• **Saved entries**
---*---
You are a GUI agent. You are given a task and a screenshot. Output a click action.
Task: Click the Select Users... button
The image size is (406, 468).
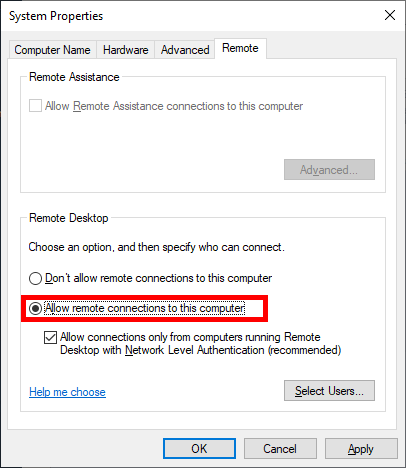click(329, 391)
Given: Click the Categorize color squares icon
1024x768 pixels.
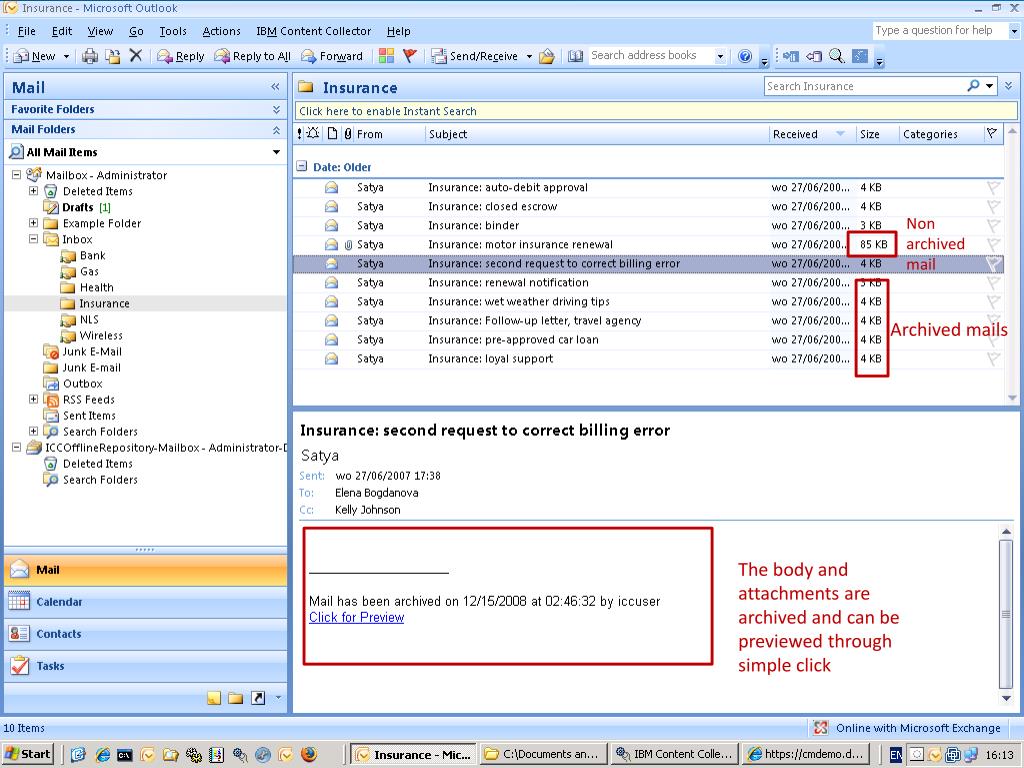Looking at the screenshot, I should (x=386, y=56).
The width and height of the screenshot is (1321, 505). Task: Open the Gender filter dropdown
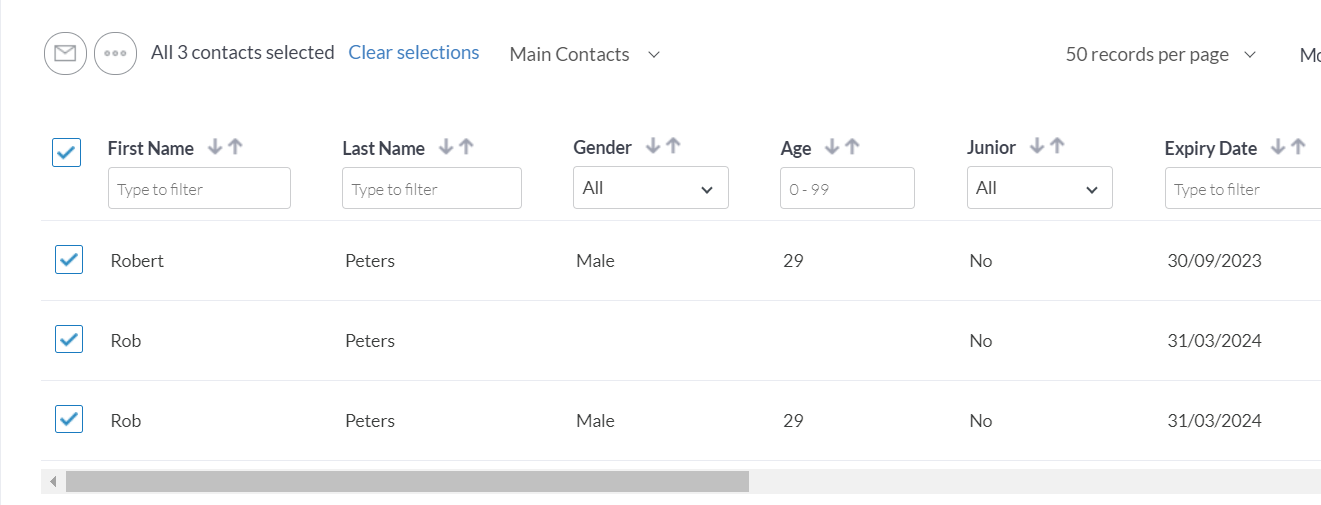click(x=650, y=188)
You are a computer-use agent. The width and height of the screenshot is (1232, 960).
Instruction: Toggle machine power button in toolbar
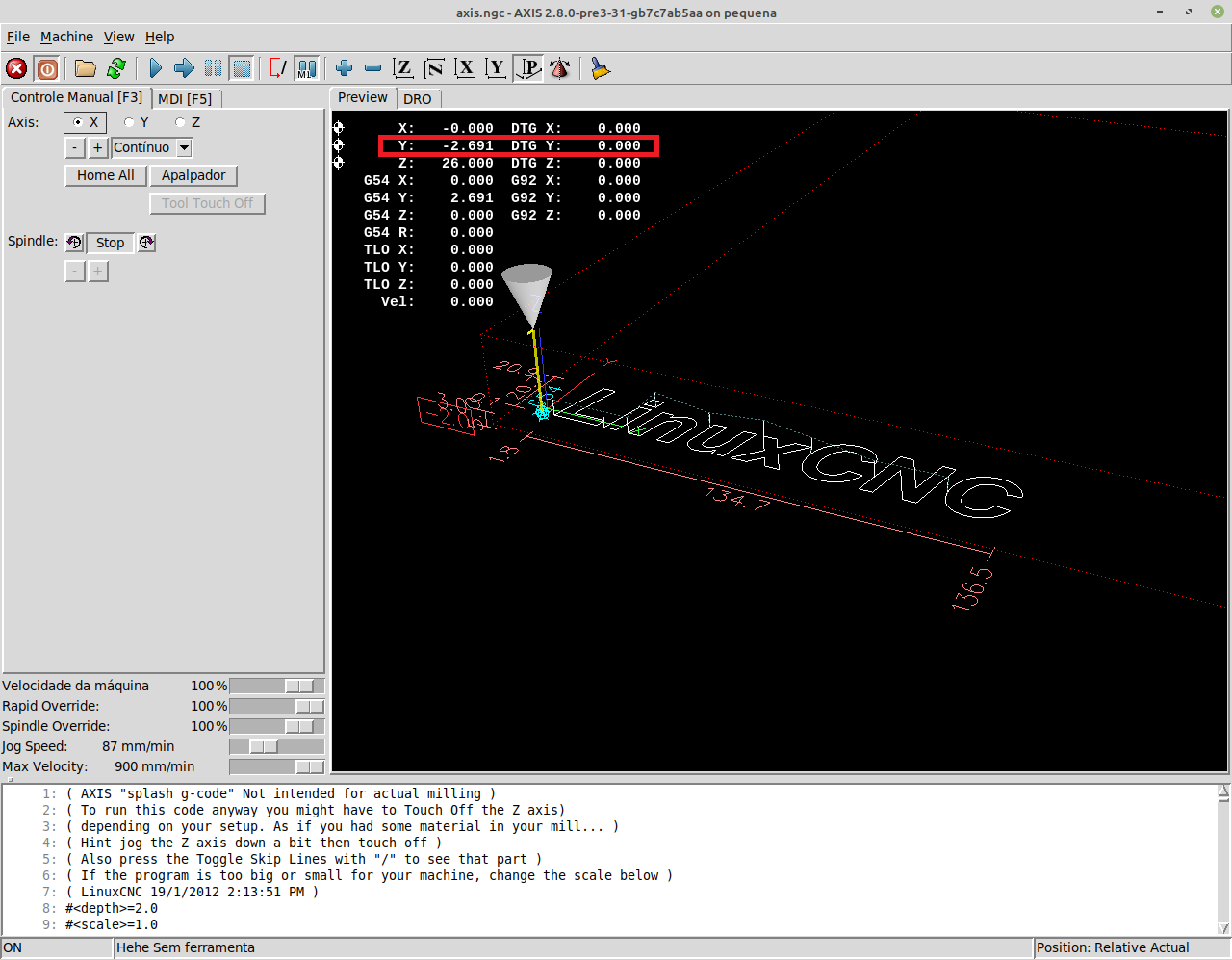click(47, 68)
---*---
• **TASK PROMPT**
The answer must repeat every record exactly, with all pictures left out.

• **WRITTEN ANSWER**
You are a GUI agent. You are given a task and a screenshot. Output a click action.
Task: Click the Select Users... button
The image size is (406, 468).
click(329, 391)
Given: Click the Categorize color squares icon
1024x768 pixels.
Looking at the screenshot, I should (x=386, y=56).
The width and height of the screenshot is (1321, 505). Task: Open the Gender filter dropdown
click(x=650, y=188)
You are a computer-use agent. The width and height of the screenshot is (1232, 960).
Instruction: Toggle machine power button in toolbar
click(47, 68)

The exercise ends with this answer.